安石榴苷经AMPK/ACC通路抑制肥胖小鼠肝脏脂质沉积

Punicalagin inhibits hepatic lipid deposition in obese mice via the AMPK/ACC pathway

肝脏脂质沉积是肥胖症的一个表现,现今药物治疗是最重要的手段。安石榴苷(punicalagin,PU)是石榴皮中提取的一种多酚类物质,是一种潜在的抗肥胖物质。该研究将60只C57BL/6J小鼠随机分为正常组和模型组2组,以高脂饲料对模型组建立单纯肥胖模型12周后,将成功建立的肥胖模型再重新分组为模型组、奥利司他组、PU低剂量组、PU中剂量组、PU高剂量组。正常组持续喂养常规饲料,其他组喂养高脂饲料,并每周记录各组小鼠体质量和摄食情况;8周后,全自动生化仪测定各组小鼠血清中血脂四项的含量水平;检测口服葡萄糖耐量性和腹腔注射胰岛素敏感性;苏木素-伊红(hemoxylin-eosin,HE)染色观察各组小鼠肝脏及脂肪组织病理变化;实时定量PCR(Q-PCR)法和蛋白印迹方法检测肝脏中PPARγ、C/EBPα的mRNA表达及AMPK、ACC、CPT1A的mRNA和蛋白表达水平。最后模型组小鼠的体质量,Lee′s指数,血清甘油三酯(total glyceride,TG)、胆固醇(total cholesterol,TC)和低密度脂蛋白胆固醇(low density lipoprotein-cholesterol,LDL-C)含量较正常组显著升高,高密度脂蛋白胆固醇(high density lipoprotein-cholesterol,HDL-C)含量较正常组明显降低;肝脏内脂肪沉积显著增加;肝脏PPARγ、C/EBPαmRNA含量和ACC蛋白表达量明显增加,AMPK、CPT-1αmRNA表达量明显减少,AMPK和CPT1A蛋白表达量明显减少。经PU处理后,干预组小鼠上述指标显示明显反转。总之,PU可降低肥胖小鼠体质量,且较有效地抑制其摄食量,同时具有调节与肥胖相关的血脂和糖代谢异常的作用,能够显著改善肝脏脂肪沉积,从机制分析PU可能通过活化AMPK/ACC通路下调脂质合成,上调脂质分解,调控肥胖小鼠肝脏脂质的沉积。

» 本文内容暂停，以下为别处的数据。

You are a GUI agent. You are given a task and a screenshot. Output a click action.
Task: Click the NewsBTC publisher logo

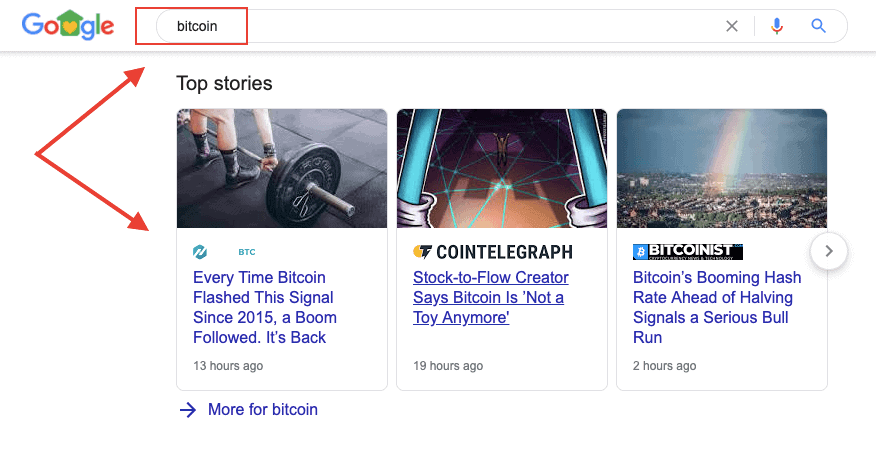click(224, 252)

Hepatic lipid deposition is one of the basic manifestations of obesity,and nowadays pharmacological treatment is the most important tool.Punicalagin(PU),a polyphenol derived from pomegranate peel,is a potential anti-obesity substance.In this study,60 C57BL/6J mice were randomly divided into a normal group and a model group.After establishing a model of simple obesity with a high-fat diet for 12 weeks,the successfully established rat models of obesity were then regrouped into a model group,an orlistat group,a PU low-dose group,a PU medium-dose group,and a PU high-dose group.The normal group was kept on routine diet and other groups continued to feed the high-fat diet.The body weight and food intake were measured and recorded weekly.After 8 weeks,the levels of the four lipids in the serum of each group of mice were determined by an automatic biochemical instrument.Oral glucose tolerance and intraperitoneal insulin sensitivity were tested.Hemoxylin-eosin(HE)staining was applied to observe the hepatic and adipose tissues.The mRNA expression levels of peroxisome proliferators-activated receptorγ(PPARγ)and CCAAT/enhancer-binding proteinα(C/EBPα)were determined by real-time quantitative polymerase chain reaction(RT-qPCR),and the mRNA and protein expression levels of adenosine 5’-monophosphate-activated protein kinase(AMPK),anterior cingulate cortex(ACC),and carnitine palmitoyltransferase 1A(CPT1A)were determined by Western blot.Finally,the body mass,Lee’s index,serum total glyceride(TG),serum total cholesterol(TC),and low-density lipoprotein cholesterol(LDL-C)levels were significantly higher and high-density lipoprotein cholesterol(HDL-C)levels were significantly lower in the model group as compared with the normal group.The fat deposition in the liver was significantly increased.The mRNA expression levels of hepatic PPARγand C/EBPαand the protein expression level of ACC were increased,while the mRNA and protein expression levels of CPT1A and AMPK were decreased.After PU treatment,the above indexes of obese mice were reversed.In conclusion,PU can decrease the body weight of obese mice and control their food intake.It also plays a role in the regulation of lipid metabolism and glycometabolism metabolism,which can significantly improve hepatic fat deposition.Mechanistically,PU may regulate liver lipid deposition in obese mice by down-regulating lipid synthesis and up-regulating lipolysis through activation of the AMPK/ACC pathway.